Realmente existe una munición que reduce la posibilidad de rebotes y sobrepenetración de barreras intermedias mucho más que en el caso de la punta hueca. Se trata de la munición llamada frangible, que se supone que ha de desintegrarse en finas partículas al impactar sobre un objeto duro (La munición frangible y su eficacia para el uso de servicio/defensa propia. Por Dr. Gary K. Roberts).

Por último, cabe preguntarse por datos reales sobre daños ocasionados a transeúntes inocentes u otras personas (policías) por el rebote o la sobrepenetración de un proyectil. No es difícil encontrar algunos datos relativos al uso de armas de fuego por parte de la Policía de Nueva York.

Según las estadísticas hechas públicas por la Policía de Nueva York, 15 transeúntes inocentes recibieron los disparos de proyectiles blindados de la policía durante 1995 y 1996, dijo la Policía. Ocho recibieron impactos directos, cinco fueron alcanzados por proyectiles que habían atravesado a otras personas y dos fueron alcanzados por proyectiles que habían atravesado algún objeto. En ese mismo periodo, los policías del Departamento de Transportes [Transit Bureau], que ya utilizaban punta hueca, alcanzaron a seis transeúntes. Cuatro de ellos recibieron impactos directos, uno fue alcanzado por un proyectil que rebotó y otro fue alcanzado por un proyectil que había atravesado un objeto.

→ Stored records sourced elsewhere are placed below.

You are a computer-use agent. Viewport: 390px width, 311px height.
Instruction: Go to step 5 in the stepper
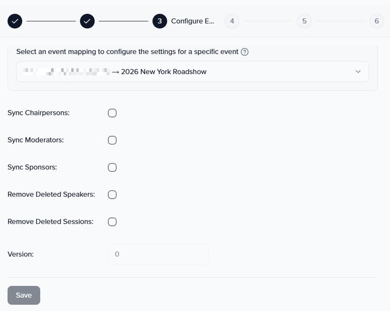304,21
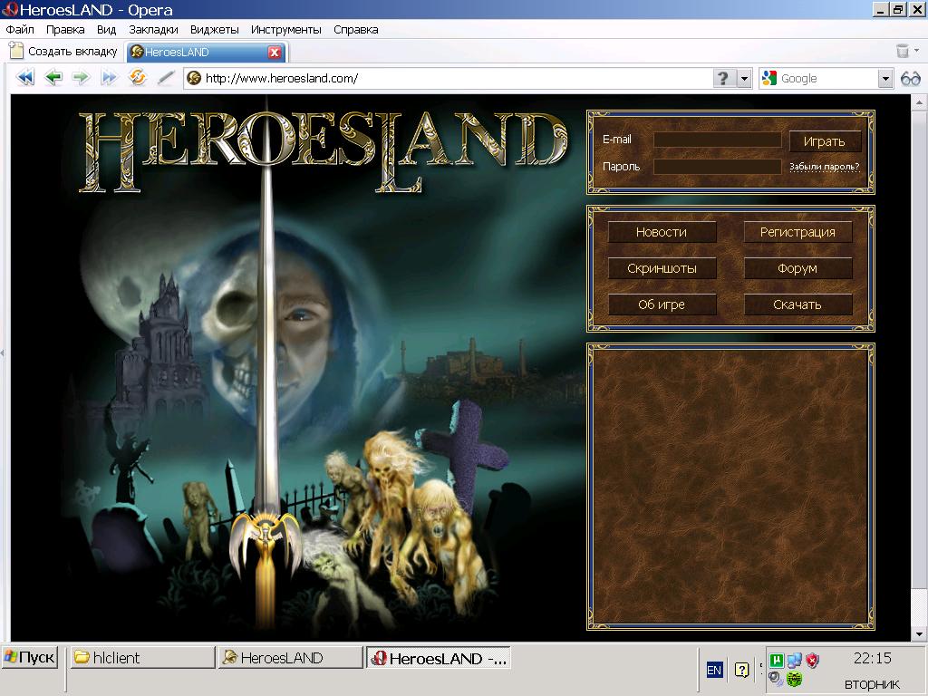
Task: Click the Играть login button
Action: point(824,141)
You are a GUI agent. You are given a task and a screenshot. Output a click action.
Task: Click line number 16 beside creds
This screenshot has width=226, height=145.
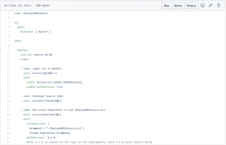8,83
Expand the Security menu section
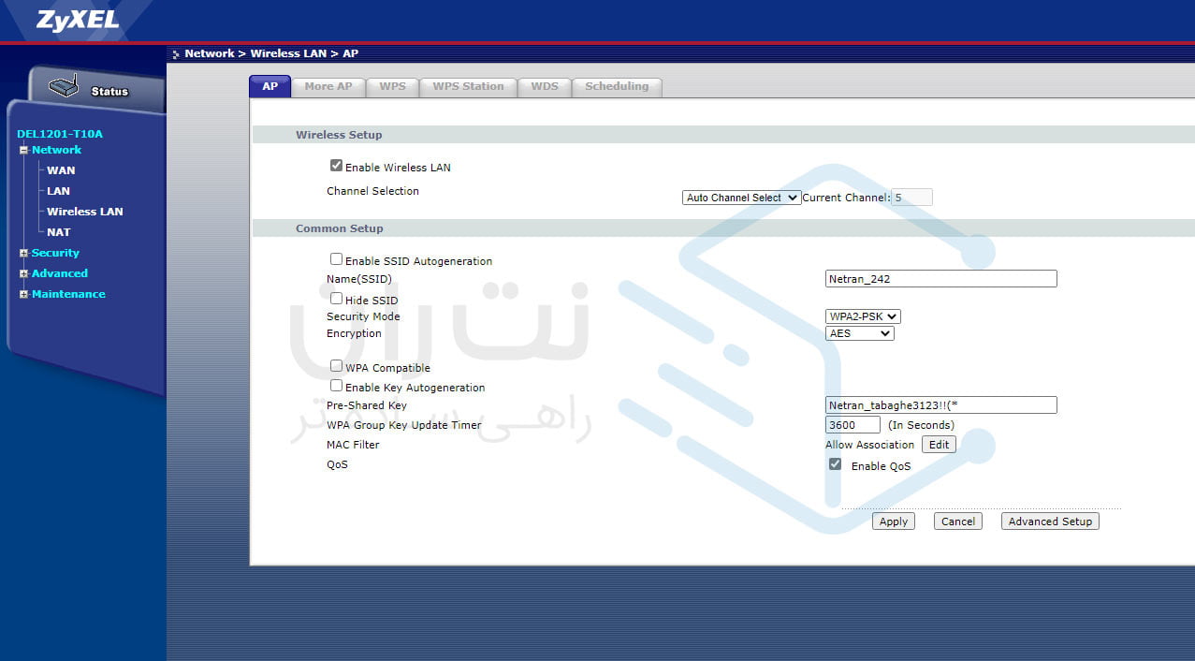1195x661 pixels. (x=23, y=254)
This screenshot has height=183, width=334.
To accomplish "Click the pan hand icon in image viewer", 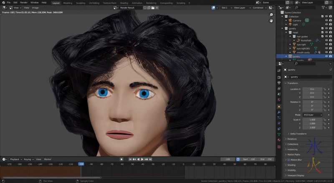I will (271, 20).
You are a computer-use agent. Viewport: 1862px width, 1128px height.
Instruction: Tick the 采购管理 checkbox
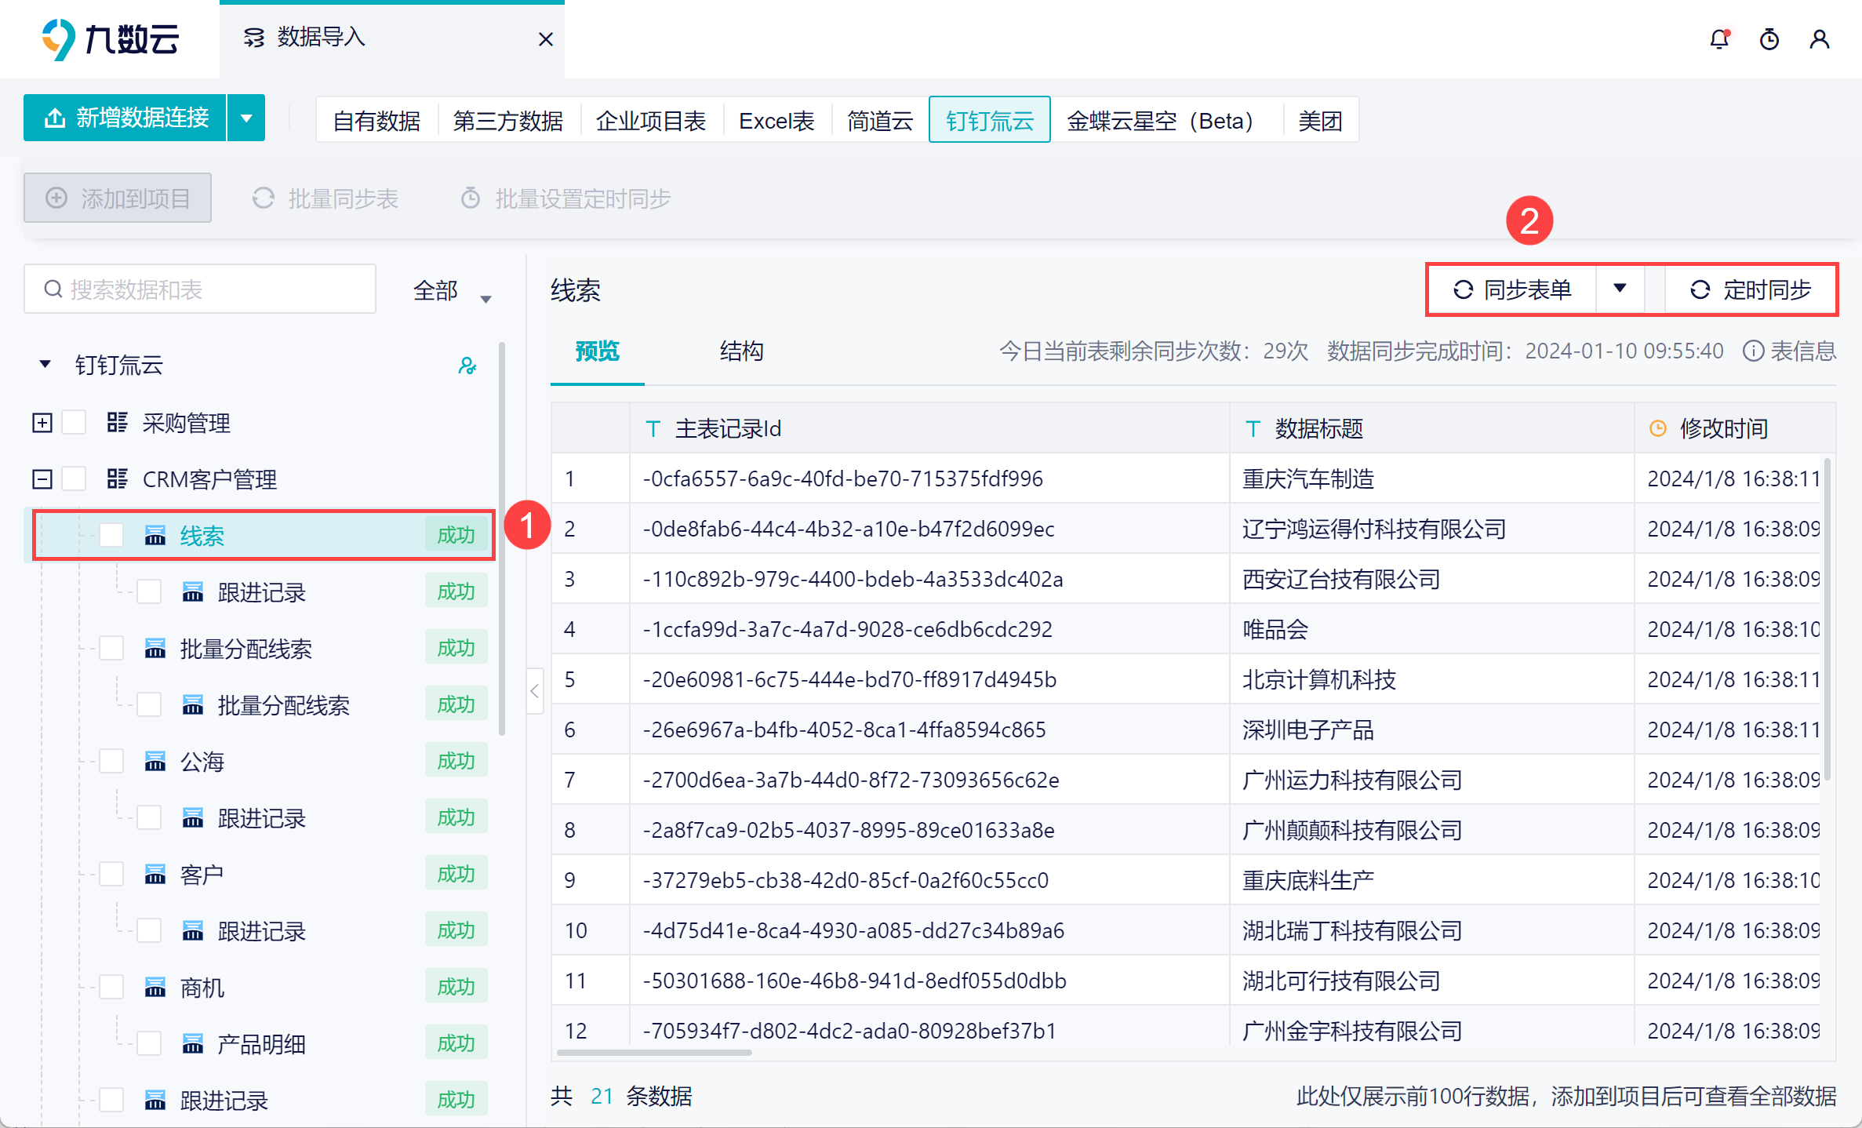pyautogui.click(x=74, y=423)
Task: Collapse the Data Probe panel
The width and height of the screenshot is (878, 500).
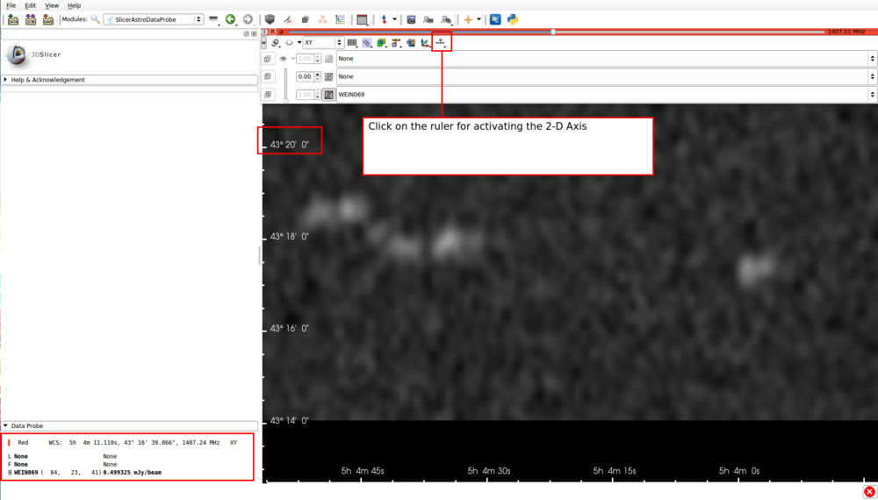Action: 26,425
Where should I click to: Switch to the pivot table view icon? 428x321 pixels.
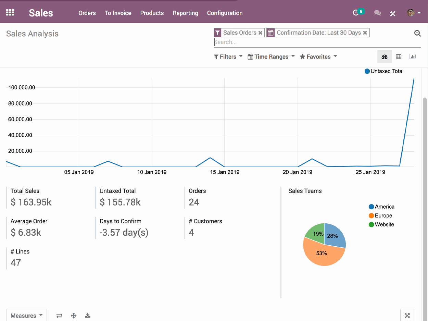[x=399, y=57]
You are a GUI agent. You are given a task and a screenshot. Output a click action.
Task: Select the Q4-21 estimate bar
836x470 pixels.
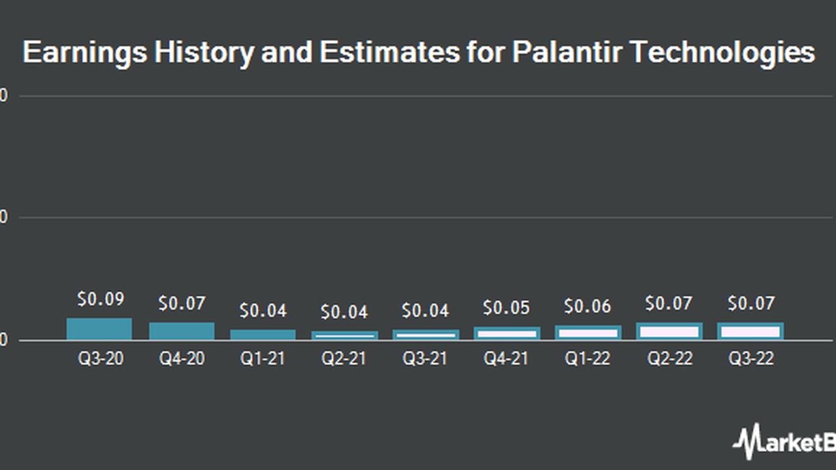(507, 334)
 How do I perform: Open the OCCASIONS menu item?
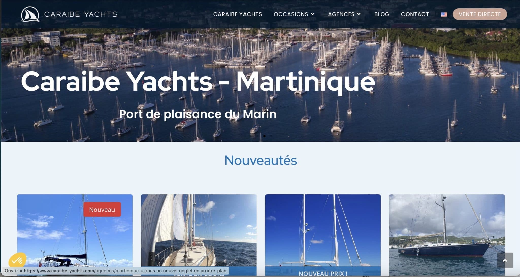click(x=291, y=14)
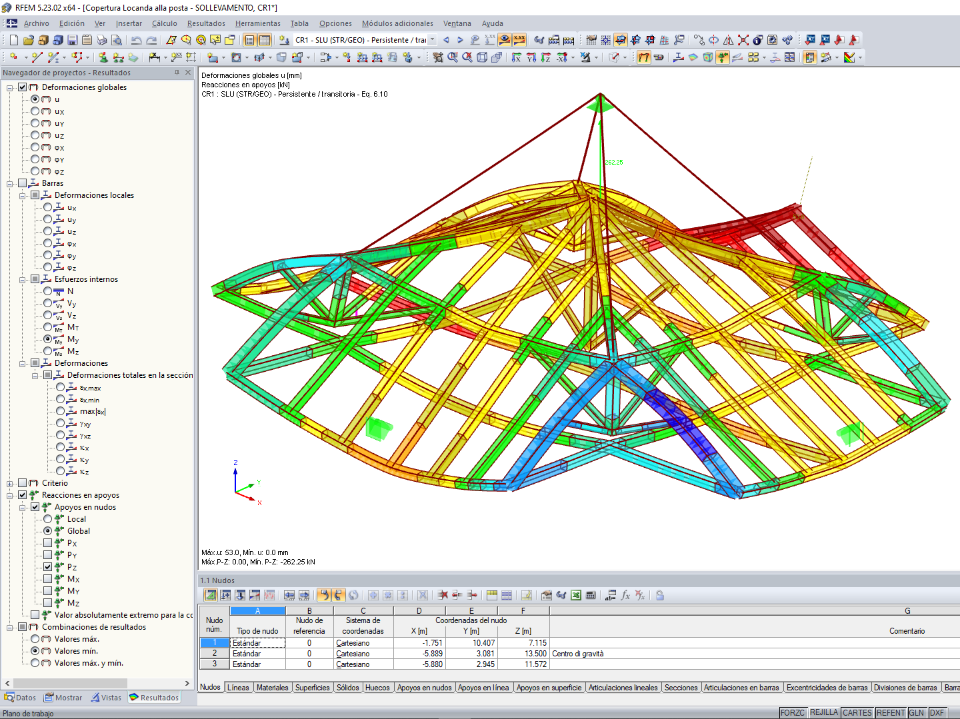Click the Undo arrow icon
Screen dimensions: 960x719
[136, 40]
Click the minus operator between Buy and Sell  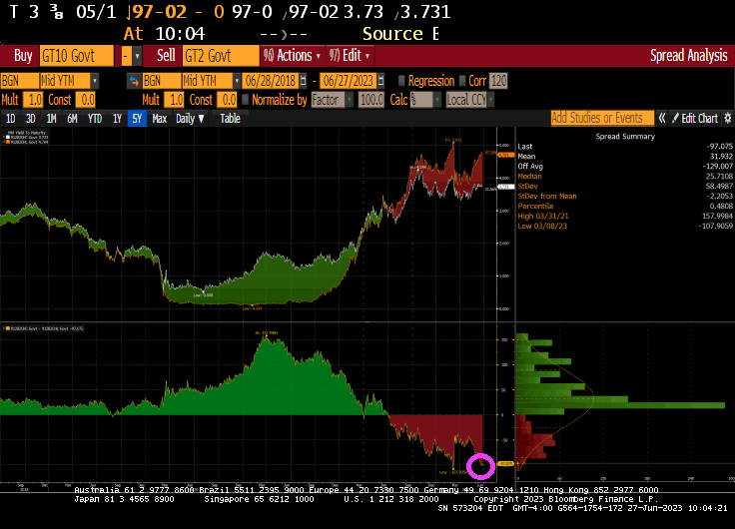click(x=126, y=56)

En ese mismo periodo, 44 policías fueron alcanzados por los disparos de otros policías que utilizaban la antigua munición (blindada): 21 recibieron impactos directos, 2 fueron alcanzados por proyectiles que rebotaron y 17 fueron alcanzados por proyectiles que habían atravesado a otras personas. De los cuatro policías alcanzados por proyectiles de punta hueca, tres recibieron impactos directos y uno fue alcanzado por un proyectil que había atravesado a otra persona” [COOPER, Michael. “New York Police will start using deadlier bullets”. The New York Times. 9 de julio de 1998].

 “En 1996, ningún civil resultó muerto por la policía pero cinco resultaron heridos, incluido uno alcanzado por un rebote” [BAKER, Al. “11 Years of Police Gunfire, in Painstaking Detail”. The New York Times. 8 de mayo de 2008].

También existen los llamados Informes Anuales de Descargas de Armas de Fuego de la Policía de Nueva York [New York City Police Department Annual Firearms Discharge Report], en los que se pueden encontrar los datos de toda vez que un policía haya utilizado un arma de fuego, aún tratándose de descargas negligentes o no intencionadas. En estos informes se recogen datos sobre transeúntes inocentes heridos o muertos por disparos de la policía, pero no se especifica si ha sido por impactos directos, rebotes o sobrepenetración, pero se intuye que la incidencia es mínima para rebotes o sobrepenetración y más acentuada para impactos directos, que son los más peligrosos.

Después de toda esta exposición, creo que estamos en disposición de concluir que la munición de pistola de punta hueca es la más idónea para servicio/defensa por su rendimiento terminal y por su menor probabilidad de rebote y sobrepenetración de una amenaza, sin que ello suponga que no rebote o que no pueda penetrar. Estas son las razones que en Otoño de 1998 llevaron a una de las Policías más grandes del mundo, la de la ciudad de Nueva York, a dotar a todos sus agentes de munición de pistola de punta hueca en calibre 9 Luger, como los propios jefes de policía explicaron en su Informe de la Comisión sobre Balas de Punta Hueca presentado ante la Junta de Evaluación de Quejas Civiles del 8 de julio de 1998 [Report of the Committee on Hollow-Point Bullets presented to the Civilian Complaint Review Board on July 8, 1998].

Por tanto, se hace necesario que en algún momento se levante la prohibición de este tipo de munición a particulares, habida cuenta que los miembros de las FCS no la tienen prohibida, lo que no requiere más que la eliminación del punto 5.1.f del reglamento.

Sin embargo, la munición no va a suplir la falta de formación, por la que el mayor peligro en el caso de hacer uso de una pistola radica en los disparos que puedan fallar su blanco, que serán muchos más e infinitamente más peligrosos que los que puedan rebotar o sobrepenetrar a una amenaza y afectar a un transeúnte inocente.